- _TASK_:
Output all entries verbatim. Skip pictures.

Saved entries
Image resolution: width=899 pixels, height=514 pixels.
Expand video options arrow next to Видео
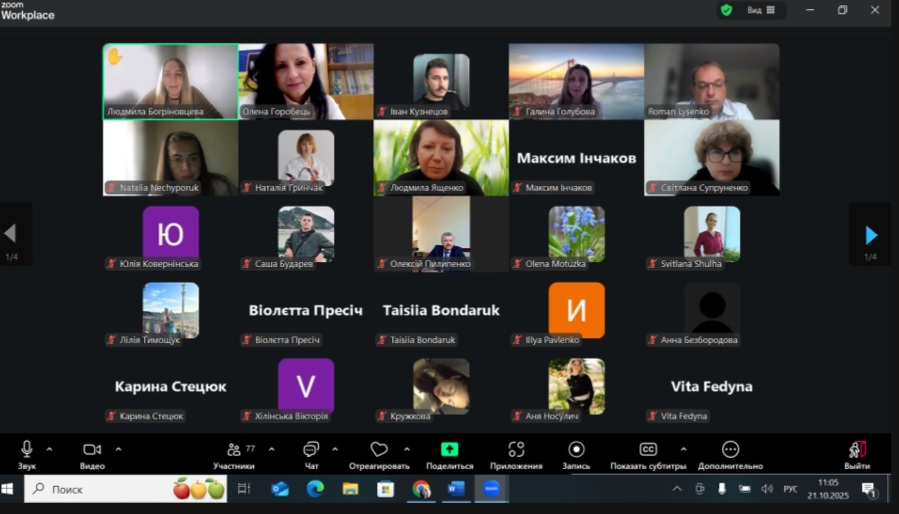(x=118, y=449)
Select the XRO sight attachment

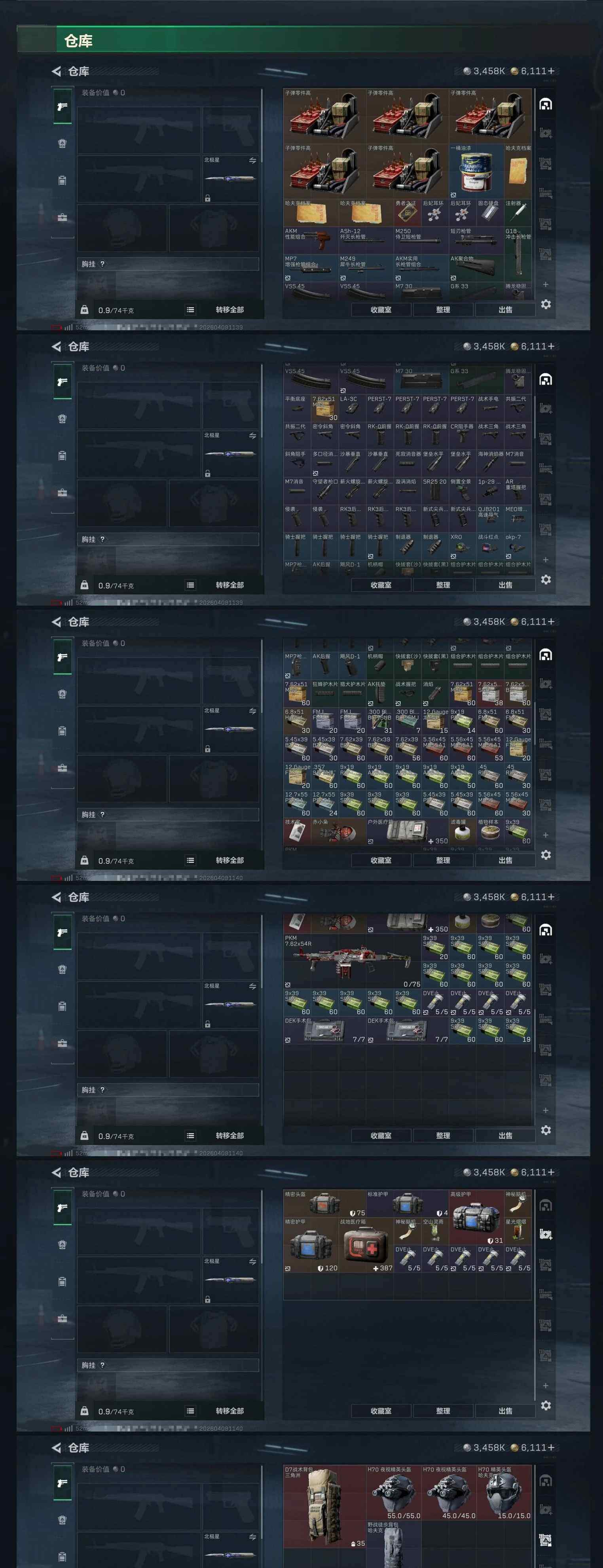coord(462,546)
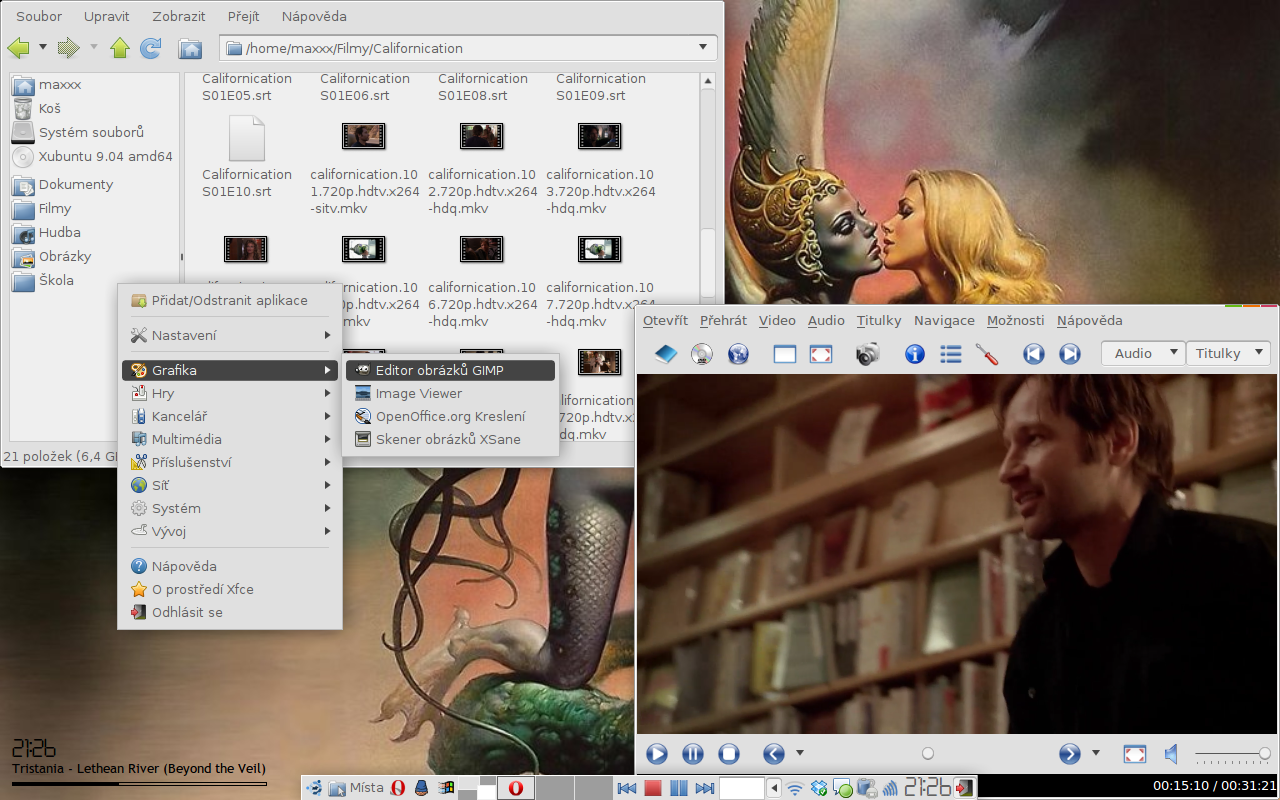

- _TASK RESULT_:
Image resolution: width=899 pixels, height=514 pixels.
Expand video options arrow next to Видео
(x=118, y=449)
Select the XRO sight attachment

coord(462,546)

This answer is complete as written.